Justification for classification or non-classification

Although EDA has been positive in a number of human and animal dermal sensitization studies, cases of occupational sensitization in production facilities have only rarely been reported. With regard to respiratory sensitisation, it appears that EDA can provoke an asthma attack, but in many cases there is insufficient information to indicate whether or not the hypersensitive state was induced specifically by EDA. Based on the available data, EDA seems to be capable of inducing a state of hypersensitivity in the airways, such that subsequent exposure may trigger asthma. The mechanism by which the hypersensitive state is induced is not proven. As EDA is corrosive, the vapour would be predicted to be a respiratory tract irritant, which is a complicating factor in interpreting the data available and in elucidating the underlying mechanism for any allergic asthmatic responses seen.

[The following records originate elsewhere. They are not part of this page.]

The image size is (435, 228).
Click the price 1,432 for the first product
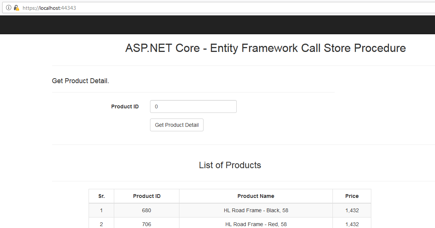[352, 210]
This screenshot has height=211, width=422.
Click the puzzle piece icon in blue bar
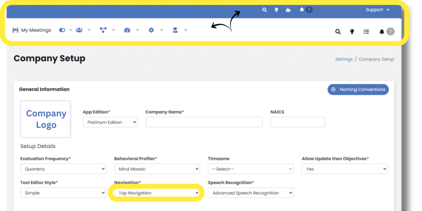(x=288, y=10)
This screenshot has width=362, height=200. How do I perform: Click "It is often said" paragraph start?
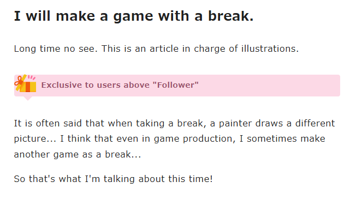pyautogui.click(x=48, y=123)
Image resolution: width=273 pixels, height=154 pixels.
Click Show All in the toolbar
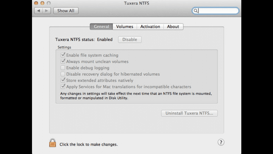pos(66,11)
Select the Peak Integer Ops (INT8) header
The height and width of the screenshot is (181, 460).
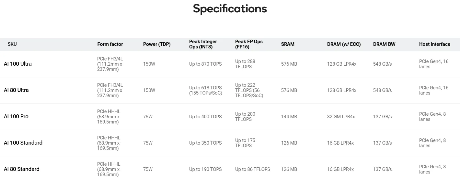point(203,44)
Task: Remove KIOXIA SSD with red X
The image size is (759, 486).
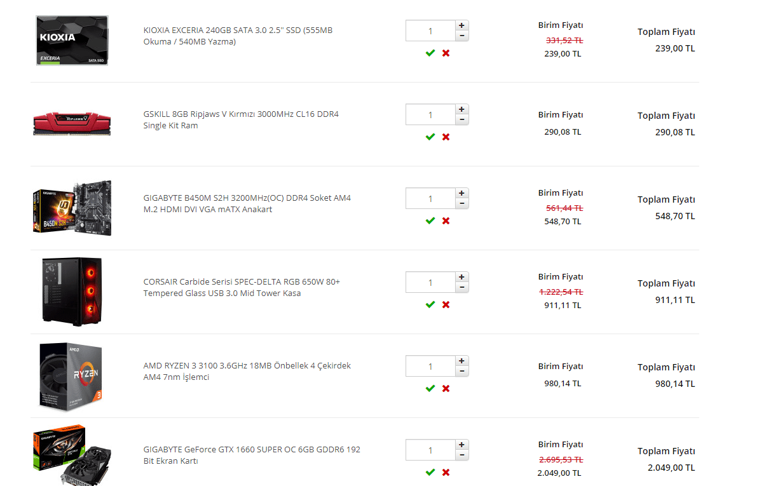Action: tap(446, 53)
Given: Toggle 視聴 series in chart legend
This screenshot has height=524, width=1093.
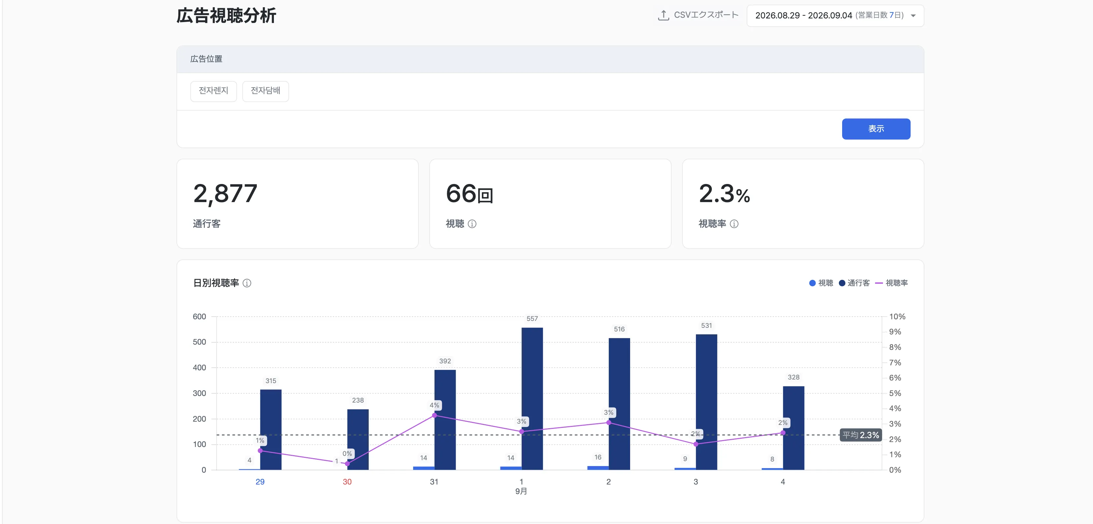Looking at the screenshot, I should pyautogui.click(x=821, y=283).
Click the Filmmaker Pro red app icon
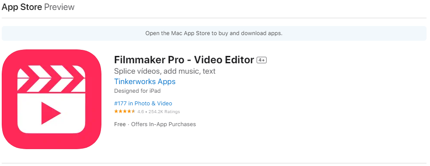Image resolution: width=430 pixels, height=166 pixels. 52,99
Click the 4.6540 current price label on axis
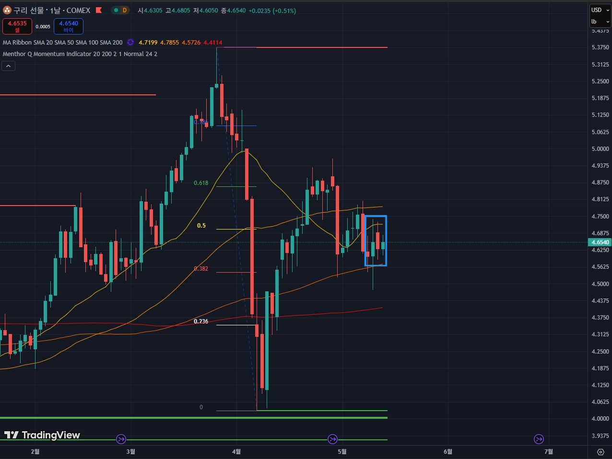The height and width of the screenshot is (459, 612). 600,242
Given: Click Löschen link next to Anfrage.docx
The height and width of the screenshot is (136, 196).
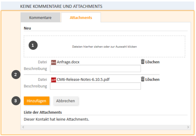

See also our review in section 7.10.4.

According to the harmonized CLP classification, EDA should be classified as skin sensitizer cat. 1 (H317) and respiratory sensitizer cat. 1 (H334). In view of its potency, viz. ≥ 30% was responding at > 1 % intradermal induction dose,

and an EC3 value of 2.9% in the LLNA, and the failure of EDA at a test level of 10% to provoke production of IL-4 and IL-10, which are normally thought of as markers of respiratory tract allergens, it can be concluded that in these animal tests, EDA is of low potency which would warrant classification as cat. 1B for both skin and respiratory sensitization.